Don Eloy read out the phrase with particular emphasis:

“You know very well that I would choose a poplar…”

He remained sunk in thought for a moment. His heart, pointlessly, kept time: tick-tock, tick-tock…

“Sir! Sir!” came a small, insistent voice from the back row. “This boy says you can have a capital letter after a comma.”

“As I was saying, in prose there should be no elision of ‘I would’. All right, go and sit down again.”

Don Eloy Millán also sat down. A hearty, anonymous hubbub began to fill the classroom. Don Eloy looked up at the window. The sad, towering mass of clouds grew darker in the distance. An ashen light cast shifting, bruising shadows on things, threatening to impose a Messianic law of boredom and loneliness, of damp, defenceless, endless hours, thunderous and monotonous a melancholy frame to the day-to-day tasks. A day of light bulbs prematurely lit, a day when the entrance hall would fill up with anxious mothers, with prattle and umbrellas and raincoats. A day like a vast, inexplicable cloud of smoke that left the eyes red with solitude.

“Have you finished correcting your work? All of you?”

“Yes, sir.”

“No, not yet. Just a moment. Right!”

“Sir, shall I clean the board?”

“No!”

He felt crushed, invaded. “Lord,” he thought, “was there no respite! Why that insatiable need for change and agitation, why the rush? They were always wanting to move on to the next thing, and those now old words on the board stood in their way, words that only a moment before had been unknown to them and even distant and worthy of respect, with their possible lurking orthographical traps. They want to erase them, to erase me, to discard the tender, unctuous, white splendour of those words, to reduce them to dust, to cast them to the winds like so many dead cells hampering their growth, like the steam on a window that obscures their view of the road, like an old horse fallen in the race, and all because of that need to write and get on in life, to erase and write again, to grow and erase and write again and to become men.” And where was he in all this? Buried beneath a cold heap of dead verbs, adverbs, adjectives, nouns and prepositions?

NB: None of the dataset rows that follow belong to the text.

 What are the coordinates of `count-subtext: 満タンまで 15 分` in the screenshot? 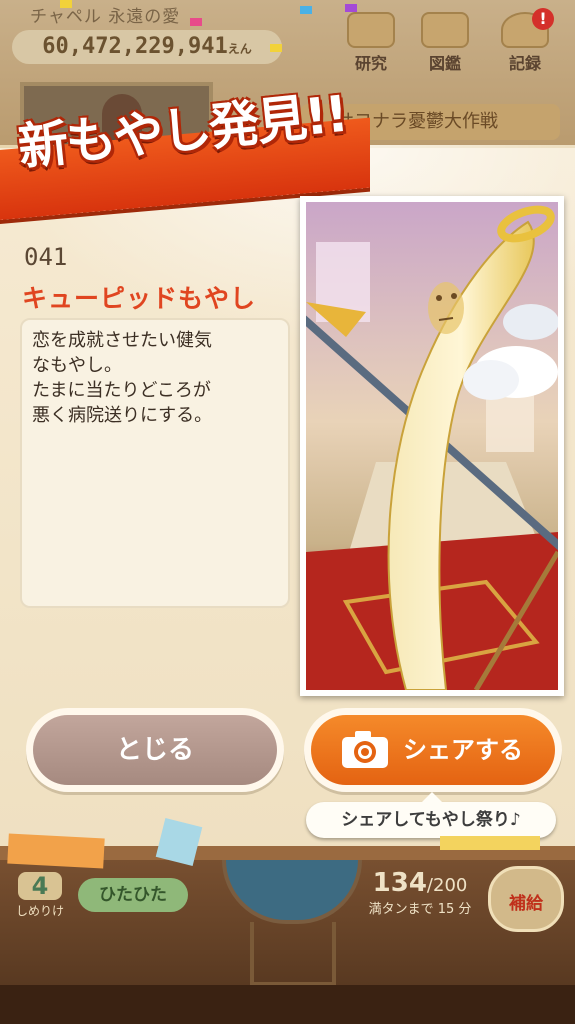 It's located at (420, 910).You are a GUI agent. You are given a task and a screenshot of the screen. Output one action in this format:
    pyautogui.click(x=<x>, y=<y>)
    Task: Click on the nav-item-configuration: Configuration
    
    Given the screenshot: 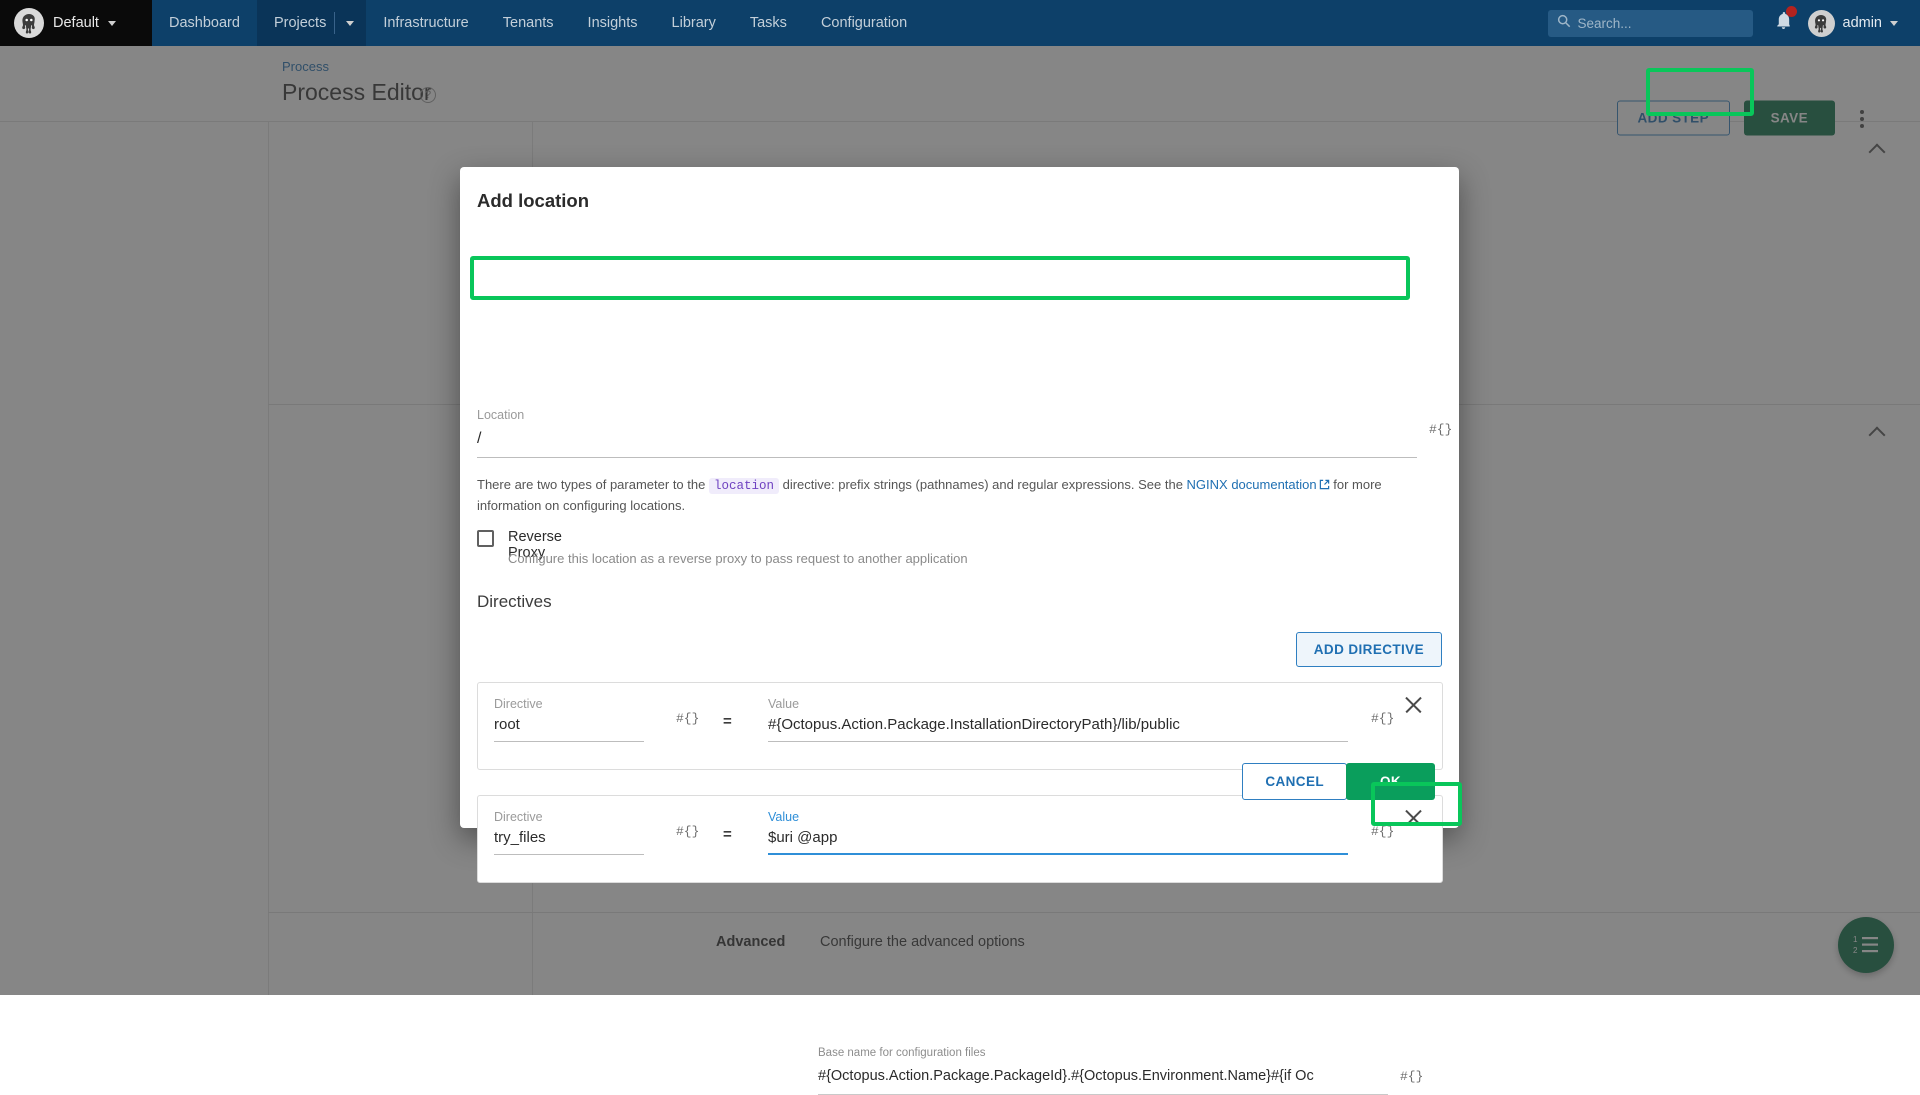 What is the action you would take?
    pyautogui.click(x=864, y=23)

“Shall I clean the board?”

“No, I said ‘No’.”

He was defending his words now like a cornered animal. He called for silence. The boys could already sense that it was time for the end-of-lesson bell to ring. The proximity of that moment made them restless. They kept looking out of the window, at the boys at the back of the class, at the coats hanging on the coat-rack… Don Eloy Millán was a kind man. He was distracted. Perhaps he had a headache or was tired. There was a flash followed by a distant rumble of thunder. The boys glanced up at the clouds for a moment, slightly pale, slightly troubled and excited, as if they were watching the approach of a majestic, silent, deadly caravel. He set them an exercise to do from their books. He asked Cubero where in the exercises they had got to. He walked up and down the centre aisle between the desks. He gazed from the back of the room at his words written on the blackboard, his own words. The clouds were stealing rhythmically, hurriedly away towards other places in the world.

“Sir, shall I clean the board?”

“Can I, Don Eloy?”

The bell rang. The boys sprang to their feet, noisily snatching up their satchels and putting away their books, scraping chairs and desks, taking their coats from the rack and calling to one another. One of them grabbed the board rubber and, tenaciously, from top to bottom, from left to right, with wild, forceful, feline gestures, cleaned the whole blackboard.

Don Eloy Millán slowly picked up his briefcase and his coat from the desk.

“Bye, sir!”

“Goodbye, Don Eloy!”

“Goodbye, Señor Millán! See you tomorrow!”

He was left alone, putting on his gloves. He thought: “They didn’t even erase me slowly.” He was looking at the black rectangular board, like a precise, deep, dark hole. The now silent blackboard. He had been written on that board and now he had been erased. And with such rancour, such haste! His heart, he sensed, was clouding over. “How many others like me,” he thought, “lie behind that board, forgotten, lost, erased for ever, just like that?”